**Raw data:**

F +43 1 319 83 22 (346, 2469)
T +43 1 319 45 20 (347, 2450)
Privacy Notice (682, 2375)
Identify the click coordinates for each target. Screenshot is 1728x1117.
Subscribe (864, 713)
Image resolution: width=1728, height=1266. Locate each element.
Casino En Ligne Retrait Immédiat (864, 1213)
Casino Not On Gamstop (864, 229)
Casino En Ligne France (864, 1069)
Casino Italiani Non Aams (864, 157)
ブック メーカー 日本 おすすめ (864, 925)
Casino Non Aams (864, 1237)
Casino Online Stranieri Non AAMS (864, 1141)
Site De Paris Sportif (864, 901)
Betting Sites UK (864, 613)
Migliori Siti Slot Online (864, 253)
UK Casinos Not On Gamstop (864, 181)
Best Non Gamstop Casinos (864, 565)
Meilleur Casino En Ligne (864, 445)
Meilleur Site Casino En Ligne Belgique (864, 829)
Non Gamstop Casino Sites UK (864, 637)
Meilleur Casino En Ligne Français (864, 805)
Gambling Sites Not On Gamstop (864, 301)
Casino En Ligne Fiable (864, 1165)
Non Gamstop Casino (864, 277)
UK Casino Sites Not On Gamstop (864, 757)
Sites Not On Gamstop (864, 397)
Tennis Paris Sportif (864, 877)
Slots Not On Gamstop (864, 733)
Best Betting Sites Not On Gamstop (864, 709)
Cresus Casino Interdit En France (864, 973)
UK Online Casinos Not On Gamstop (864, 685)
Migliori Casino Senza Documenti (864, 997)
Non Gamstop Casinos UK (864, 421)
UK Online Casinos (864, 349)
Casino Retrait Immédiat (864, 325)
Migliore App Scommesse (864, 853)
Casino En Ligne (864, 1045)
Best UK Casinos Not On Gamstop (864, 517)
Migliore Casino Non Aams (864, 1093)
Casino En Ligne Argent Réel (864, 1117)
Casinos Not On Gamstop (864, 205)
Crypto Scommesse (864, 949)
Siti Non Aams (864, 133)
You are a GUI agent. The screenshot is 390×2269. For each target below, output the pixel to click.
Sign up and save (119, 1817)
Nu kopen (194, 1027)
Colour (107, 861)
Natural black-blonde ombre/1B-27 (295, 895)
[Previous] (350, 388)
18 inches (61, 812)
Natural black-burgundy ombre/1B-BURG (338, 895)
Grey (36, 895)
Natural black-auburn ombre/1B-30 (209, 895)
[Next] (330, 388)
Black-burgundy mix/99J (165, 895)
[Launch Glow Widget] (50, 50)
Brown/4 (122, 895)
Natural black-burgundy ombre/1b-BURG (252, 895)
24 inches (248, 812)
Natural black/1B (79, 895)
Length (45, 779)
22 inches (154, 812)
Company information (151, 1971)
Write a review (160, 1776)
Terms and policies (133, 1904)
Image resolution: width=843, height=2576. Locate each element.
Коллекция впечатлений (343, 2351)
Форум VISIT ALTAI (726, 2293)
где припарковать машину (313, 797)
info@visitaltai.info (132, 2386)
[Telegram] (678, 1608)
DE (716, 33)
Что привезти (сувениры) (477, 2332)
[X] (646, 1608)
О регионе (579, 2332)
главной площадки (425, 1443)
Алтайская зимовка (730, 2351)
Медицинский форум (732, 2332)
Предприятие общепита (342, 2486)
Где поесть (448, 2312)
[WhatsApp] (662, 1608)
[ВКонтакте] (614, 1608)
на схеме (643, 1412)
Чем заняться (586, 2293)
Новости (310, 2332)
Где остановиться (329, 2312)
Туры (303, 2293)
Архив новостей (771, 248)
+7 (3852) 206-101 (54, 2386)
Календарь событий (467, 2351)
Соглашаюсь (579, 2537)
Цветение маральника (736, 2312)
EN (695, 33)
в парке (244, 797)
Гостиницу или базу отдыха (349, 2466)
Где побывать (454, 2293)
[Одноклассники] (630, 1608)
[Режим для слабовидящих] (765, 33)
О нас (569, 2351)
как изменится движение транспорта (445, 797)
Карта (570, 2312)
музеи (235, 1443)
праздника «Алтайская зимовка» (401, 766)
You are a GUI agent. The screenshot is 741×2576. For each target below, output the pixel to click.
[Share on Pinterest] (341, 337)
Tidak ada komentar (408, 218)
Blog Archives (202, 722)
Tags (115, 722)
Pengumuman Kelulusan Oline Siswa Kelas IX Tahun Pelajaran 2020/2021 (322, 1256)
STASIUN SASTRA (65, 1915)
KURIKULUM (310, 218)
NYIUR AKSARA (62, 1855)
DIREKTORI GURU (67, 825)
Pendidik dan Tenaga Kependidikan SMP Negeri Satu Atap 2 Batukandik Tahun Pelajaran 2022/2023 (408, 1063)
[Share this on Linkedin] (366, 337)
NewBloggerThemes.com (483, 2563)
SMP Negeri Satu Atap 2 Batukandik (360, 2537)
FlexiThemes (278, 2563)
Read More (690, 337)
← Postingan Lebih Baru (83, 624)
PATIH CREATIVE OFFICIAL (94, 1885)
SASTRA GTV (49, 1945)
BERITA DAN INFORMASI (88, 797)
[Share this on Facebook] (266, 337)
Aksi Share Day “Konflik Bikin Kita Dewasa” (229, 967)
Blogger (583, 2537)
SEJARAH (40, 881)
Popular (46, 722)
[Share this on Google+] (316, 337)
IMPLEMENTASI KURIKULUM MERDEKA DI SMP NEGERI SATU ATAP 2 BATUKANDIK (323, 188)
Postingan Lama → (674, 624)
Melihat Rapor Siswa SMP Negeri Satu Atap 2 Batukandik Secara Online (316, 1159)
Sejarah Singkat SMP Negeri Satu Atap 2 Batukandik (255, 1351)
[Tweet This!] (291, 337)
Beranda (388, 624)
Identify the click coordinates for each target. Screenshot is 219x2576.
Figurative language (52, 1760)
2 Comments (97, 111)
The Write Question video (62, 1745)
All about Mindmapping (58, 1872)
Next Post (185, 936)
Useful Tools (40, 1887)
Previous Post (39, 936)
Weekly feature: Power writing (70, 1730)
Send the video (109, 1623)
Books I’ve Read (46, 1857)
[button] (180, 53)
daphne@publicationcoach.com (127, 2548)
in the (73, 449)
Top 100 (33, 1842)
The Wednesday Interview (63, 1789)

**Exercise brief:** Scan the material above for the string "coordinates". Copy each line that holds it.

**Response area:**
Identify the click coordinates for each target. Screenshot is 1728x1117.
Identify the click coordinates for each target. Screenshot is 219x2576.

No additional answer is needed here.